August 16, 2007 | Roger McEowen

On August 16, the U.S. District Court for the District of Columbia approved the purchase of Wild Oats Markets, Inc. by rival food store chain Whole Foods, Inc.  Whole Foods operates 194 stores in North America and the U.K, while Wild Oats operates 115 natural food stores and farmers’ markets in 23 states and British Columbia, Canada.  Both firms are engaged in the business of selling grocery products, with an emphasis on natural and organic foods.  Earlier this year, Whole Foods announced its plans to acquire Wild Oats for an estimated $566 million and the two companies entered into a formal merger agreement on February 21, 2007.  Days later, the U.S. Federal Trade Commission (FTC) issued an administrative complaint challenging the acquisition.  The FTC claimed that the operation of premium natural and organic supermarkets is a distinct line of commerce within the meaning of Section 7 of the Clayton Act.  The FTC pointed out that the companies are the only two nationwide operators of premium natural and organic supermarkets in the U.S., and are each other’s closest competitor in 21 geographic markets.  As such, FTC claimed that consumers in those 21 markets benefit from price and non-price competition between the two companies which the acquisition would negate. 

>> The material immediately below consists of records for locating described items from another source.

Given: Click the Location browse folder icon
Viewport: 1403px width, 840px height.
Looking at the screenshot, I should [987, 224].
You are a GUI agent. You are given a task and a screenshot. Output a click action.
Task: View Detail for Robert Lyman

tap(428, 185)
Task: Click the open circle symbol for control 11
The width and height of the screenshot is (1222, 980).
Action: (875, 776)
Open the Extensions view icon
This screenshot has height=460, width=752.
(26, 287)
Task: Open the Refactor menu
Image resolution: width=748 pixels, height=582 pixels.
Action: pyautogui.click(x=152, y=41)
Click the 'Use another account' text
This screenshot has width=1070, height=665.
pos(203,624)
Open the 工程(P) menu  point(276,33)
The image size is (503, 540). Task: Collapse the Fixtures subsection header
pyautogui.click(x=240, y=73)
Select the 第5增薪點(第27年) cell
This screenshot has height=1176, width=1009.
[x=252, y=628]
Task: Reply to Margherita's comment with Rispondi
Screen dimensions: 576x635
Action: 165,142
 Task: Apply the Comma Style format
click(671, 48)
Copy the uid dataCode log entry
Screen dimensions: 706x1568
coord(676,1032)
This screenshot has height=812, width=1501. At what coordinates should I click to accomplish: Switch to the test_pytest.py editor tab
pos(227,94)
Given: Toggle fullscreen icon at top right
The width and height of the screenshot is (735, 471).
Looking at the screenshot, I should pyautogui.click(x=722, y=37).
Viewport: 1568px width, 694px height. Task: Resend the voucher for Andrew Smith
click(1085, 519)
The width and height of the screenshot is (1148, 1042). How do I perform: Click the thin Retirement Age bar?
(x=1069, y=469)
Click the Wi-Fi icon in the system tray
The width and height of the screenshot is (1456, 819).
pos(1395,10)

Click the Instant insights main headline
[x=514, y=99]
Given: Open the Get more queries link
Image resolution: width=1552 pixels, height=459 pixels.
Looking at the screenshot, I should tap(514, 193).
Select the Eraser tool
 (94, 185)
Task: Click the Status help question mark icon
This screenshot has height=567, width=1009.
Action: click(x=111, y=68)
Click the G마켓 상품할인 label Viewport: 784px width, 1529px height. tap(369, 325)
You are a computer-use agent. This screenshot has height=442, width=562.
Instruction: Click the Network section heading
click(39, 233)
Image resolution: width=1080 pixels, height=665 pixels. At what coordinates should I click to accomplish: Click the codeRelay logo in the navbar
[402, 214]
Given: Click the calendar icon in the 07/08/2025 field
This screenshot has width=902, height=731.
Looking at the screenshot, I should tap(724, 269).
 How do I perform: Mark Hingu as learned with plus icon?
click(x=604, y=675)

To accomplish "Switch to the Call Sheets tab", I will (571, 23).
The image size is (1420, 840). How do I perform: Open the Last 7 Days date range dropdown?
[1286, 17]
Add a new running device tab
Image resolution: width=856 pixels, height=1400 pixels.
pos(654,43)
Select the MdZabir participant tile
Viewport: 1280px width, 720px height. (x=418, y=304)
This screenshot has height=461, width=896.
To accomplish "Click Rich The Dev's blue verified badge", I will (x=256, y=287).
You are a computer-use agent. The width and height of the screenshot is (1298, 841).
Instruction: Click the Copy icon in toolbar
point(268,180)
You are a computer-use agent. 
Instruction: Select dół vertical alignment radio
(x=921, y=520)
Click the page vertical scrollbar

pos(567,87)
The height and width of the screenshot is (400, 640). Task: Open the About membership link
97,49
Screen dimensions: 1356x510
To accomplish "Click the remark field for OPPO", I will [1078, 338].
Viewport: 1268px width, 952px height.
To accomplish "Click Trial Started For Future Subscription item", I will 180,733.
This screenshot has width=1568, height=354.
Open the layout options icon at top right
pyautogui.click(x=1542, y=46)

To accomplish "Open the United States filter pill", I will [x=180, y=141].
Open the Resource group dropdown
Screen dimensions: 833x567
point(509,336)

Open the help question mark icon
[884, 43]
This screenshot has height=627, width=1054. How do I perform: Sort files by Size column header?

The court disagreed, reasoning that the relevant product market was the entire market for the retail sale of food and grocery items in supermarkets rather than solely the market for premium and natural organic supermarkets.  The court noted that Whole Foods, Inc., carries categories of traditional food products in addition to specialty products.  The FTC requested a stay pending approval, but the appellate court denied the request.  Federal Trade Commission v. Whole Foods Market, Inc. et al., No. 07-1021(PLF), 2007 U.S. Dist, LEXIS 61331 (D.D.C. Aug. 16, 2007).